Burn-out : le milieu de carrière est le plus à risque  - Burn out Conditions de travail Psychologie Travail
| 02/03/2026

Burn-out : le milieu de carrière est le plus à risque

Image d’illustration © tinamosquito|Unsplash|Unsplash

Le burn-out n’est pas un manque de mental : c’est un problème de design du travail. Quand la surcharge devient la norme et que la reconnaissance manque, la chute n’est pas une surprise… c’est une statistique.

On croit que l’expérience vaccine contre le burn-out. Pas sûr, car c’est le milieu de carrière qui trinque le plus : pression qui monte, objectifs lunaires, dispo H24, et souvent une double vie à gérer (famille, proches, logistique). Résultat : plus d’heures, moins de satisfaction, et une tension permanente entre taf et perso.

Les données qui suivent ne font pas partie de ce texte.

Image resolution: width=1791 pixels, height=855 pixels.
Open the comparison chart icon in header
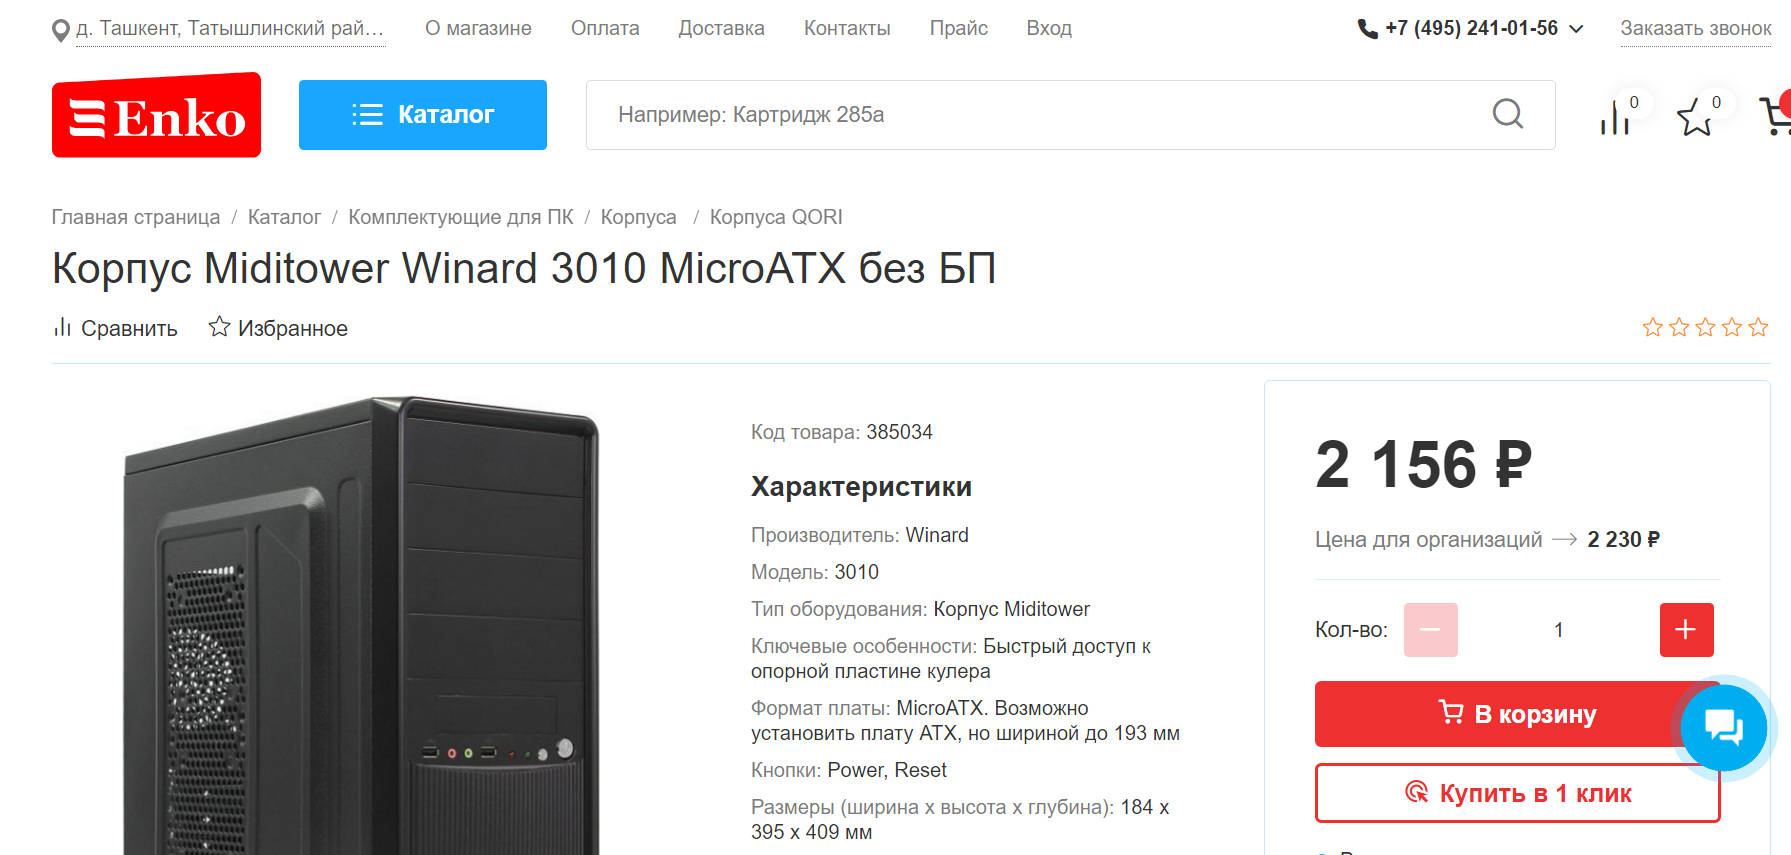click(1614, 118)
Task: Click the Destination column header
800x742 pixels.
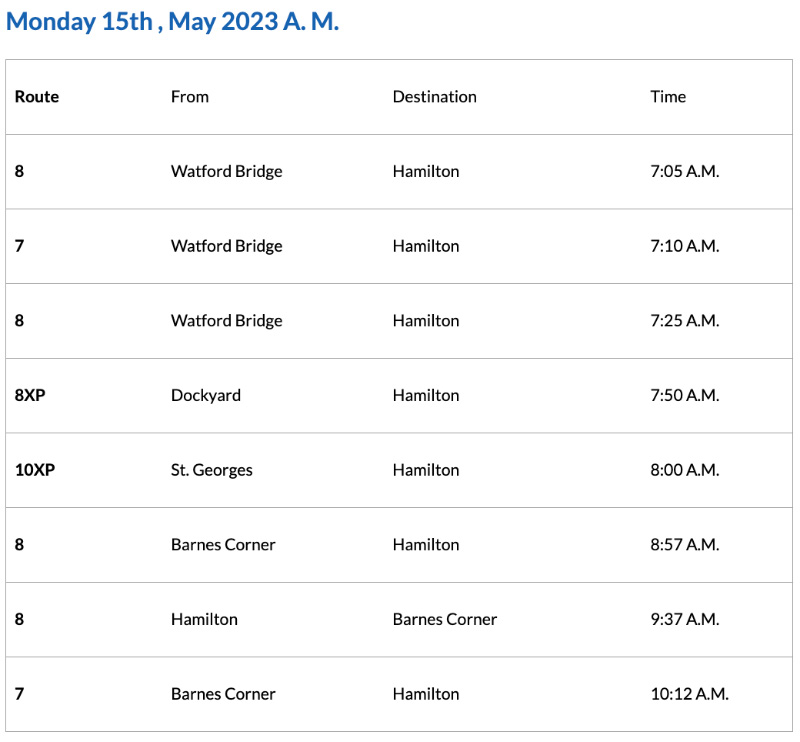Action: point(434,97)
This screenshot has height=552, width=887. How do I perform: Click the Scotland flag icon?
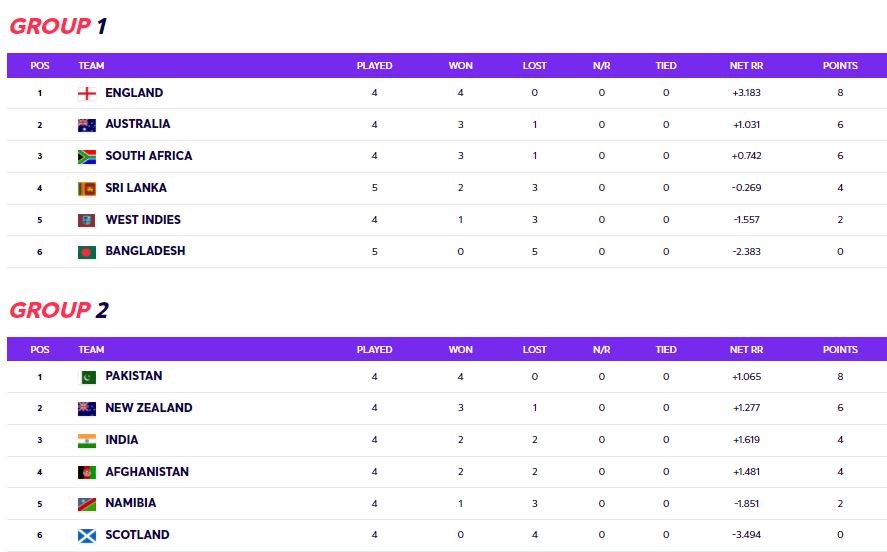[87, 536]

Et non, ce n’est pas une « fragilité » : le burn-out colle surtout aux systèmes de travail (culture des longues journées, contrôle, leadership toxique, harcèlement) et au manque de reconnaissance. Les femmes y sont particulièrement exposées, entre attentes implicites et charge émotionnelle.

Le COVID a encore amplifié le bazar. Les cadres intermédiaires, souvent promus sans vraie formation, apprennent « sur le tas » et encaissent… jusqu’au point de rupture. Antidote : management qui écoute, objectifs réalistes, vraie formation, et du lien dans l’équipe.